Each year, the school will add one grade until it serves kindergarten through 12th grade.

The school has 47 teachers this year.

Currie said they received more than 4,000 applications, citing a wide variety of reasons for their interest, ranging from youth who are bullied, on traveling sports teams, frequently ill, homeless or who suffer from anxiety.

“We teach in what’s called a live lesson,” Hataway said, explaining that students can watch while the lesson is broadcasted, or can come back and watch it later.

“They can be in their pajamas,” she said.

“It’s very unique,” said former Rowan-Salisbury Teacher Brooke Baucom.

Students can work at their own pace.

“There are those students that are going to get it quicker. Others need more exposure – more time,” she said. “There’s not as much pressure to be at their own pace.”

“Today’s learner learns virtually,” said Emily Parrish, former North Carolina Virtual Public Schools teacher and 2011 finalist for online teacher of the year. “This thought that I have to be standing in the same room as a student in order to teach them something is very primitive.”

“I can still write on the classroom wall – it’ll be on their screen. I can still hear their voice. I can see their work. I can address their needs. I can do it better, because I’m doing it the way these kids learn,” she added.

The school provides all the required classes a student would take in a traditional, brick and mortar public school, including music, art and physical education. There are also special elective classes, such as Spanish or business, which students can take as well.

The “big question” for many parents, Currie said, is social development.

“A lot of kids come to us already socially connected,” he said.

The school offers additional avenues for social connection as well, including clubs and field trips. Fieldtrips involve the whole school, and are held across the state.
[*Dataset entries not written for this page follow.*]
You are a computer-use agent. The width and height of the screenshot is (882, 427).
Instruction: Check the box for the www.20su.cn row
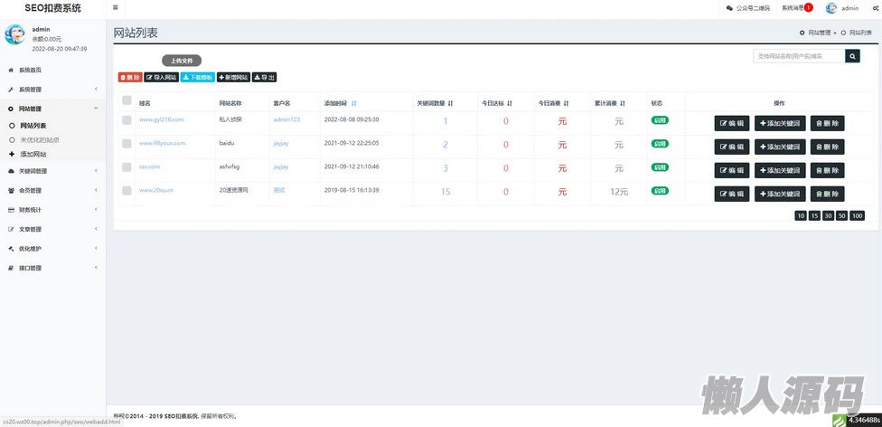pos(127,190)
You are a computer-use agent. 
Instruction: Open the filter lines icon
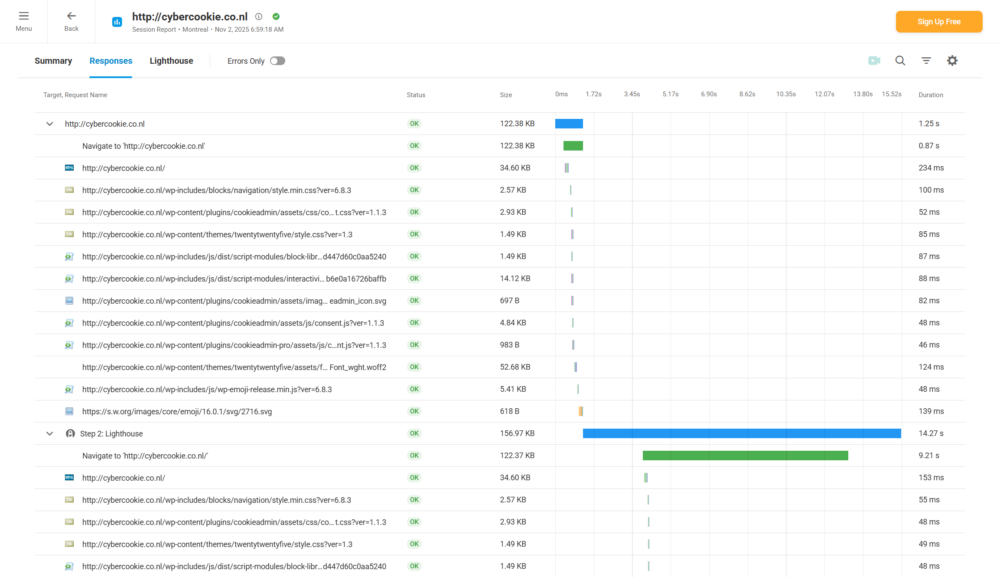[926, 61]
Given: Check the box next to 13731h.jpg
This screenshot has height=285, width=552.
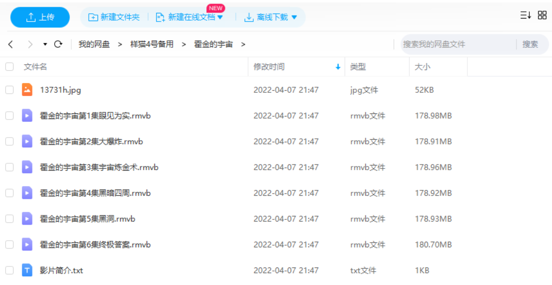Looking at the screenshot, I should [x=9, y=90].
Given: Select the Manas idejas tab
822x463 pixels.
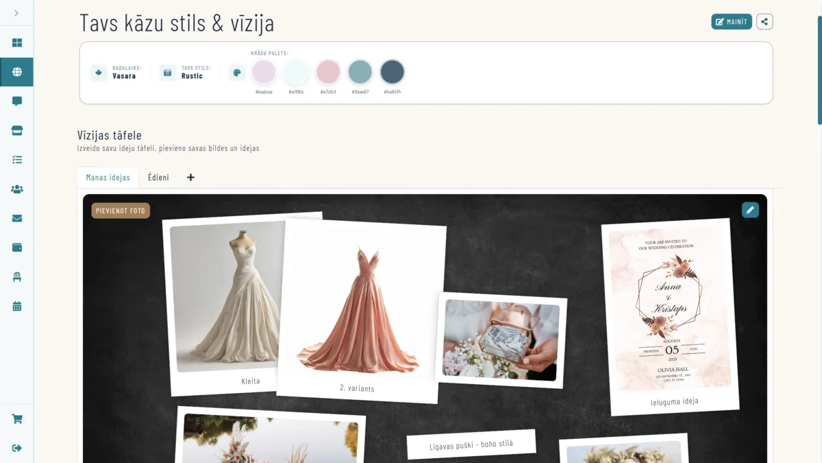Looking at the screenshot, I should (x=108, y=178).
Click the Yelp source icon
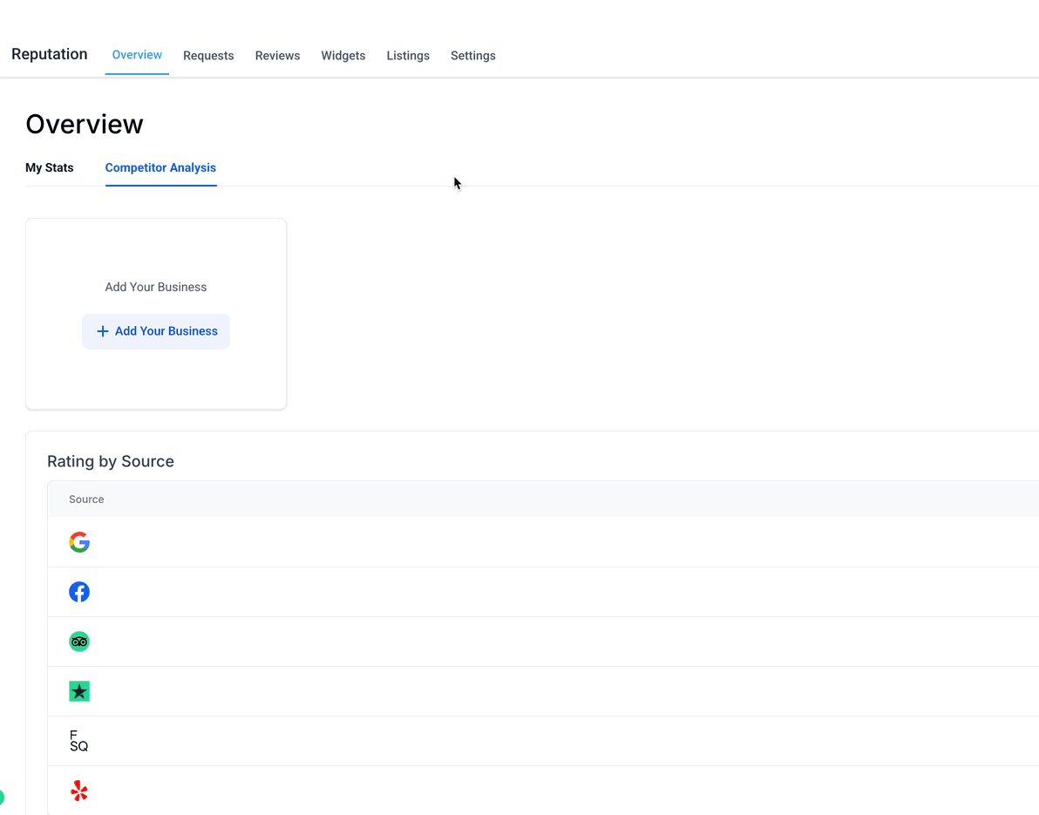Viewport: 1039px width, 815px height. tap(79, 791)
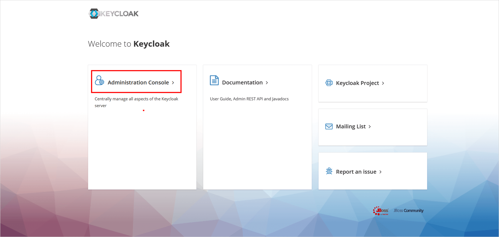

In addition, parents tend to connect with each other, finding peers who live near by.

Currie came to Rowan County years ago to study elementary education at Livingstone College. He completed his student teaching at Knox Middle School and Henderson Independent High School, and then taught at Hanford-Dole Elementary School, where he was named Teacher of the Year one year.

Currie received his master’s degree in administration supervision from the University of Phoenix, and went on to become an assistant principal at North Rowan Middle School and principal of Isenberg Elementary School.

He became Rowan-Salisbury’s assistant superintendent of administration in 2012, and in Oct. of 2014, Currie resigned quietly and immediately from his position.

Currie said he left because he wanted a position that would have an impact on education statewide.

He said that as a teacher, he saw that he could have an impact on education in the classroom. As a principal, he was able to spread that influence to an entire school and as an assistant superintendent, he could see that impact on an entire district.

This new position, he said, is a “great professional move” and will have an impact statewide.

“I don’t know of any principal that has students in 100 counties,” Currie said. “I think we’re going to have a positive influence on the state.”